Anja sprach dann von Cornelia Wolter. Auch davon, dass Patrick ihr den Vorschlag gemacht hatte, einige Zeit mit Nele in seinem Haus in der Provence zu verbringen.
»Eine gute Idee«, meinte der Klinikchef.
»Kann man das annehmen?«, fragte Anja nachdenklich.
»Warum nicht? Es ist wunderschön dort, und die kleine Wolter ist noch nicht weit über Münchens Grenzen hinausgekommen.«
»Ich möchte Sie gern etwas fragen, Herr Dr. Laurin.«
»Fragen Sie nur.«
»Wie kann ein Mensch nur so gewissenlos sein, wie es André Malten war? Haben Sie als Arzt dafür eine Erklärung? Sind Ihnen schon öfter solche Männer begegnet?«
»Leider ja, Anja, aber man darf sich nicht dazu hinreißen lassen, allen mit Misstrauen zu begegnen.«
»Das könnte ich gar nicht. Jetzt nicht mehr, nachdem ich all die Männer vor meinem geistigen Auge Revue passieren ließ, die anständig sind. Es wäre sehr ungerecht. Ich muss mir selber auch Schuld geben. Ich habe nicht auf die warnende Stimme in meinem Innern gehört.
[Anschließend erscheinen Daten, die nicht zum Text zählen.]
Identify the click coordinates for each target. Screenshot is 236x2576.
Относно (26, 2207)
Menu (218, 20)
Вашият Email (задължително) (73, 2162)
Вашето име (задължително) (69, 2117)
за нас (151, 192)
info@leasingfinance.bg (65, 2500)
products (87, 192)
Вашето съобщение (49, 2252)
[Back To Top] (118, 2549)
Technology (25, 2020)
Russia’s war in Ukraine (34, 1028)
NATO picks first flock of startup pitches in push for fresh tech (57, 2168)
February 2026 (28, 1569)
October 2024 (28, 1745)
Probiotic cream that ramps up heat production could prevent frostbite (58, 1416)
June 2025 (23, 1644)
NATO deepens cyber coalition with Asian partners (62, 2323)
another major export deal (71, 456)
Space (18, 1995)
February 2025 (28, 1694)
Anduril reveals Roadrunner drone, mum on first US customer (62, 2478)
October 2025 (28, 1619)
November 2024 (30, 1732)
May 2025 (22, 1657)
Ich war zu selbstsicher und in meinem Stolz gekränkt. Ja, so ist es. Ich wollte mich rächen für die Demütigung, die ich erfahren hatte. Unser Lateinlehrer hat uns ein Sprichwort eingeprägt: Quidquid agis, prudenter agas …«
Sie geriet ins Stocken, und Dr. Laurin vollendete: »Et respice finem! – Was du auch tust, tue es klug und bedenke das Ende«, übersetzte er dann auch gleich. »Ja, Anja, wir haben es auch gelernt, und man vergisst es nicht.«
»Aber ich habe nicht darüber nachgedacht«, klagte sie. »Man merkt sich die Worte und versteht doch nicht, ihren Sinn im richtigen Augenblick anzuwenden.«
»Dafür gibt es auch eine Weisheit«, sagte Dr. Laurin. »Am Abend wird man klug für den vergangenen Tag, doch niemals klug genug für den, der kommen mag.«
»Aber man wird vorsichtig«, erwiderte das Mädchen. »Ich bin froh, dass ich lebe. Ich bin Patrick dankbar, dass er mir das Leben gerettet hat und dass ich hier in die Prof.-Kayser-Klinik kam.«
»Dann werden Sie keine schlechte Erinnerung an uns mitnehmen, Anja?«
»Wie sollte ich?«
»Sie sind ein sehr kluges Mädchen«, lächelte Dr. Laurin.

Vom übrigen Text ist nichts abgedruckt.